## Task to complete:
Please copy each of the following records line for line, with no changes to any of them.

================================

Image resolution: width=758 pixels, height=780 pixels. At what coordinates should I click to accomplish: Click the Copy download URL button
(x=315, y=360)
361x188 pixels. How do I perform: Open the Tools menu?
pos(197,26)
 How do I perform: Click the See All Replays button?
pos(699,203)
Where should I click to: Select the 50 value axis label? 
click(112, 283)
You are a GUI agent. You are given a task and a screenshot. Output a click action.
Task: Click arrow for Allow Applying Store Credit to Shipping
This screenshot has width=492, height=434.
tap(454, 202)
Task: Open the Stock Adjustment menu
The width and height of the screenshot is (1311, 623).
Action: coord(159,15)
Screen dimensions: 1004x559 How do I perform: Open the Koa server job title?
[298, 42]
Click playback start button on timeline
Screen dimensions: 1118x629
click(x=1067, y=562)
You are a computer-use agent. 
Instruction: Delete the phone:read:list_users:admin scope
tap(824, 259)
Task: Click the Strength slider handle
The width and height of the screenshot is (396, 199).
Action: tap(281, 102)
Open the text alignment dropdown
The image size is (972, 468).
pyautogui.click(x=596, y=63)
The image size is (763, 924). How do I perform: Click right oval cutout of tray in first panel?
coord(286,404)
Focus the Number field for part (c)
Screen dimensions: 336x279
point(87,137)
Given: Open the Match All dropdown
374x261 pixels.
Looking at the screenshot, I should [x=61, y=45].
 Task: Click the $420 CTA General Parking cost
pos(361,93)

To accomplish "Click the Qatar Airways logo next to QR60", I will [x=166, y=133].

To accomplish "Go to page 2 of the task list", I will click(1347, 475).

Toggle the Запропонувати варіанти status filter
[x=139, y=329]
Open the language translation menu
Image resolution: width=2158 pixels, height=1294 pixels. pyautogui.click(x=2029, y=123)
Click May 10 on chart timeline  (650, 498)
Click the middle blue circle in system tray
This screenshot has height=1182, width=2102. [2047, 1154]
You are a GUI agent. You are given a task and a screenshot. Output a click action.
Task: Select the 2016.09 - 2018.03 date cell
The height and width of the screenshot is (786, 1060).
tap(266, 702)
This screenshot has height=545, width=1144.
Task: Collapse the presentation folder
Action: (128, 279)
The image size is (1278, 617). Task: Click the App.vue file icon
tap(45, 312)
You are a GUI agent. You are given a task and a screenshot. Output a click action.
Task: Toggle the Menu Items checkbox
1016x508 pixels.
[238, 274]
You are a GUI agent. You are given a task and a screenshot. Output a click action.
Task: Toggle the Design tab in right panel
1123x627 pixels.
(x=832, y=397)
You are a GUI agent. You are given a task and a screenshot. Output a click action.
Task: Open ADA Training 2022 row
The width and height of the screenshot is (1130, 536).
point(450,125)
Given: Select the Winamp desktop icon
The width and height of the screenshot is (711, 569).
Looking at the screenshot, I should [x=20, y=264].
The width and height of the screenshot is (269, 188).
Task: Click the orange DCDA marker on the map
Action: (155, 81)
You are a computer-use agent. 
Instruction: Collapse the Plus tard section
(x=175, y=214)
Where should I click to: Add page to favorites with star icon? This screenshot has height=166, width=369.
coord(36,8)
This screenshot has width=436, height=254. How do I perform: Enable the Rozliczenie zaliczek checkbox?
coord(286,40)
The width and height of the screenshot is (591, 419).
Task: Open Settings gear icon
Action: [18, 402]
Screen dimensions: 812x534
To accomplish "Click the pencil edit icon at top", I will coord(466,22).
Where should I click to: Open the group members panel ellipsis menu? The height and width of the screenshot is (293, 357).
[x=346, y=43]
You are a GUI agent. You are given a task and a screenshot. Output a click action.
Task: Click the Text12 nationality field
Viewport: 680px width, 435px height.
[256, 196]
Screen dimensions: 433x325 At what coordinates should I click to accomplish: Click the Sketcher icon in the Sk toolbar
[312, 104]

================================

## Solution to this task:
Image resolution: width=758 pixels, height=780 pixels. At what coordinates should I click to accomplish: Click the Copy download URL button
(x=315, y=360)
361x188 pixels. How do I perform: Open the Tools menu?
pos(197,26)
 How do I perform: Click the See All Replays button?
pos(699,203)
Where should I click to: Select the 50 value axis label? 
click(112, 283)
You are a GUI agent. You are given a task and a screenshot. Output a click action.
Task: Click arrow for Allow Applying Store Credit to Shipping
This screenshot has width=492, height=434.
tap(454, 202)
Task: Open the Stock Adjustment menu
The width and height of the screenshot is (1311, 623).
Action: coord(159,15)
Screen dimensions: 1004x559 How do I perform: Open the Koa server job title?
[298, 42]
Click playback start button on timeline
Screen dimensions: 1118x629
click(x=1067, y=562)
You are a computer-use agent. 
Instruction: Delete the phone:read:list_users:admin scope
tap(824, 259)
Task: Click the Strength slider handle
The width and height of the screenshot is (396, 199).
Action: tap(281, 102)
Open the text alignment dropdown
The image size is (972, 468).
pyautogui.click(x=596, y=63)
The image size is (763, 924). How do I perform: Click right oval cutout of tray in first panel?
coord(286,404)
Focus the Number field for part (c)
Screen dimensions: 336x279
point(87,137)
Given: Open the Match All dropdown
374x261 pixels.
Looking at the screenshot, I should [x=61, y=45].
 Task: Click the $420 CTA General Parking cost
pos(361,93)

To accomplish "Click the Qatar Airways logo next to QR60", I will [x=166, y=133].

To accomplish "Go to page 2 of the task list", I will click(1347, 475).

Toggle the Запропонувати варіанти status filter
[x=139, y=329]
Open the language translation menu
Image resolution: width=2158 pixels, height=1294 pixels. pyautogui.click(x=2029, y=123)
Click May 10 on chart timeline  (650, 498)
Click the middle blue circle in system tray
This screenshot has height=1182, width=2102. [2047, 1154]
You are a GUI agent. You are given a task and a screenshot. Output a click action.
Task: Select the 2016.09 - 2018.03 date cell
The height and width of the screenshot is (786, 1060).
tap(266, 702)
This screenshot has height=545, width=1144.
Task: Collapse the presentation folder
Action: (128, 279)
The image size is (1278, 617). Task: Click the App.vue file icon
tap(45, 312)
You are a GUI agent. You are given a task and a screenshot. Output a click action.
Task: Toggle the Menu Items checkbox
1016x508 pixels.
[238, 274]
You are a GUI agent. You are given a task and a screenshot. Output a click action.
Task: Toggle the Design tab in right panel
1123x627 pixels.
(x=832, y=397)
You are a GUI agent. You are given a task and a screenshot. Output a click action.
Task: Open ADA Training 2022 row
The width and height of the screenshot is (1130, 536).
point(450,125)
Given: Select the Winamp desktop icon
The width and height of the screenshot is (711, 569).
Looking at the screenshot, I should [x=20, y=264].
The width and height of the screenshot is (269, 188).
Task: Click the orange DCDA marker on the map
Action: (155, 81)
You are a computer-use agent. 
Instruction: Collapse the Plus tard section
(x=175, y=214)
Where should I click to: Add page to favorites with star icon? This screenshot has height=166, width=369.
coord(36,8)
This screenshot has width=436, height=254. How do I perform: Enable the Rozliczenie zaliczek checkbox?
coord(286,40)
The width and height of the screenshot is (591, 419).
Task: Open Settings gear icon
Action: [18, 402]
Screen dimensions: 812x534
To accomplish "Click the pencil edit icon at top", I will coord(466,22).
Where should I click to: Open the group members panel ellipsis menu? The height and width of the screenshot is (293, 357).
[x=346, y=43]
You are a GUI agent. You are given a task and a screenshot. Output a click action.
Task: Click the Text12 nationality field
Viewport: 680px width, 435px height.
[256, 196]
Screen dimensions: 433x325 At what coordinates should I click to accomplish: Click the Sketcher icon in the Sk toolbar
[312, 104]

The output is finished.